• Source document:
--- START ---
Wednesday, October 05, 2005

Scaring Up The Hawks Over Iran?

I am taking with a huge pinch of salt the claim, reprinted in the Washington Times, that the Iranian army has taken over control of that nation's nuclear policy - which if true would undermine Iran's claim that the program is intended for civilian use.

The reason I am sceptical is that the claim comes from the Paris-based opposition group the National Council of Resistance of Iran. NCRI is the political wing of the People's Mujahedeen (Mujahedeen-e-Khalq, or MEK)which has been fighting the Iranian government for many years. Although NCRI was taken off the State Depertment's list of terror groups just before the invasion of Iraq, MEK itself is still considered a terrorist group by the USA.

Although a couple of years ago NCRI/MEK were providing some good intelligence, more recently questions have been asked:

"I can no longer trust their information," says David Albright, a former UN weapons inspector and director of the Institute for Science and International Security in Washington. "It is like a barrage they are throwing up, making all of these accusations. That highly enriched uranium came from Pakistan. That there are two enrichment projects that are active. That bomb designs came from AQ Khan. There is not a single bit of evidence that has been offered to back any of this." While the MEK does provide important intelligence, Albright says that their claims now reflect "a political agenda."

Its fairly obvious what NCRI's agenda is - to help start a US-led invasion of Iran and then put themselves in the same position as Chalibi and his cronies did in Iraq. The "intelligence reports" sound horribly familiar in tone to the reports from Iraqi opposition groups ringled by Chalibi before the Iraqi invasion - and we all know how the hunt for WMD's turned out in that case.

Likewise, I am cynical about a British report accusing Iran of passing intelligence to the Mahdi army, led by Shia cleric Moqtada Sadr, which led to Shia insurgents making shaped-projectile explosives.
--- END ---
• Record excerpts:
--- START ---
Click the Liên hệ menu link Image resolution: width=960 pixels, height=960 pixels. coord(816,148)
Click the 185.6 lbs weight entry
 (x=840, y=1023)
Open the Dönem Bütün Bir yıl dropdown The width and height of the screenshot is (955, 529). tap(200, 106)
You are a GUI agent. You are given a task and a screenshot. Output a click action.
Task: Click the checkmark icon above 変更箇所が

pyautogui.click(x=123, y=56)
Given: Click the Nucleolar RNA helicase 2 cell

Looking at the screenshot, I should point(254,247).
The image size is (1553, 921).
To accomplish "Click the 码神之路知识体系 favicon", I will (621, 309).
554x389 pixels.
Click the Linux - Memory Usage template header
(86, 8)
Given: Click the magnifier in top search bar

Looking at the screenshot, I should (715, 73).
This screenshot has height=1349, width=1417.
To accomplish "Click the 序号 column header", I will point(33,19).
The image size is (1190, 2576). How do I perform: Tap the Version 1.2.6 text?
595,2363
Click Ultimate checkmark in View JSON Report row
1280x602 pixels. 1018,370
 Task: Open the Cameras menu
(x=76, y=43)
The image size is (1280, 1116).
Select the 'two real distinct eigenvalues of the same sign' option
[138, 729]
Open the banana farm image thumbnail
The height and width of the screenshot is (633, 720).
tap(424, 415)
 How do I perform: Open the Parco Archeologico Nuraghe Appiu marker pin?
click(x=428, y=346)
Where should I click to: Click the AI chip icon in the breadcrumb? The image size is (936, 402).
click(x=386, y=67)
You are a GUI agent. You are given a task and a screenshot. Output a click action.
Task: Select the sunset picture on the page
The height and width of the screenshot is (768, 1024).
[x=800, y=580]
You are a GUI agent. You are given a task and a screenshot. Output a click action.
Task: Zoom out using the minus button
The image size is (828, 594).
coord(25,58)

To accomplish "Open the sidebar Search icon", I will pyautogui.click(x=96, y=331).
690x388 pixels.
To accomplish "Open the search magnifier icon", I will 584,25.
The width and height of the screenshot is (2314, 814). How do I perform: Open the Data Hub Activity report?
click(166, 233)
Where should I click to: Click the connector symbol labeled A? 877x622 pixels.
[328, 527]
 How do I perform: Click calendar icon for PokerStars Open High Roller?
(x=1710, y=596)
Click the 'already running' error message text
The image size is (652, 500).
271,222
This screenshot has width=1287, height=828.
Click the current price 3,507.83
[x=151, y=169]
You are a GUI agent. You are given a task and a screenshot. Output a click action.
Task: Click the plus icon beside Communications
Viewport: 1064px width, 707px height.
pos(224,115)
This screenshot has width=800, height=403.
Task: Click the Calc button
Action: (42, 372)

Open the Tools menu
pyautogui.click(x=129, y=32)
--- END ---
• Exercises to complete:
1 > Could you repeat, word for word, the passage of the blog post on Iran's nuclear program from "Scaring Up The" up to and including "by the USA."?
2 > Can you pick up the blog post on Iran's nuclear program after its last sentence and keep it going?
The material has no connection to the blog post on Iran's nuclear program.

• Answers:
1 >
Scaring Up The Hawks Over Iran?

I am taking with a huge pinch of salt the claim, reprinted in the Washington Times, that the Iranian army has taken over control of that nation's nuclear policy - which if true would undermine Iran's claim that the program is intended for civilian use.

The reason I am sceptical is that the claim comes from the Paris-based opposition group the National Council of Resistance of Iran. NCRI is the political wing of the People's Mujahedeen (Mujahedeen-e-Khalq, or MEK)which has been fighting the Iranian government for many years. Although NCRI was taken off the State Depertment's list of terror groups just before the invasion of Iraq, MEK itself is still considered a terrorist group by the USA.

2 >
British intelligence are saying that the technology came from Hezbollah in Lebanon via Iran and produced an "explosively shaped projectile". Those weapons were then used to attack coalition armor.

The trouble is, the Brit spooks aren't showing any evidence for their claim and the basic ideas of expolsively shaped projectiles are so well known they have even made it to Discovery Channel. It isn't too difficult to make a crude device of this kind - just line a shaped charge with copper and detonate. The explosive melts the copper into a white-hot penetrating plasma, shapes it into a thin stream and fires it through a target.

The Iranians, of course, have denied any knowledge.

Color me cynical, but it all smells waaaaayyyy too much like the trumped-up reports that led to Colin Powell's famous UN speech.

Update The Glasgow Herald has a bit more detail on the British allegations although there's still no actual evidence for Iranian involvement being cited.

Recent attacks on British troops, believed to be the work of Shi'ite militia groups, had used armour-piercing explosives and infra-red controls "which basically you would need specific expertise to use".

It seems the bomb detonates when an infra-red beam is broken.

Yup, you definitely need specific expertise to use such a device - the expertise available to a few million anti-theft alarm installers worldwide. Will technicians for ADT now be put on terror watchlists?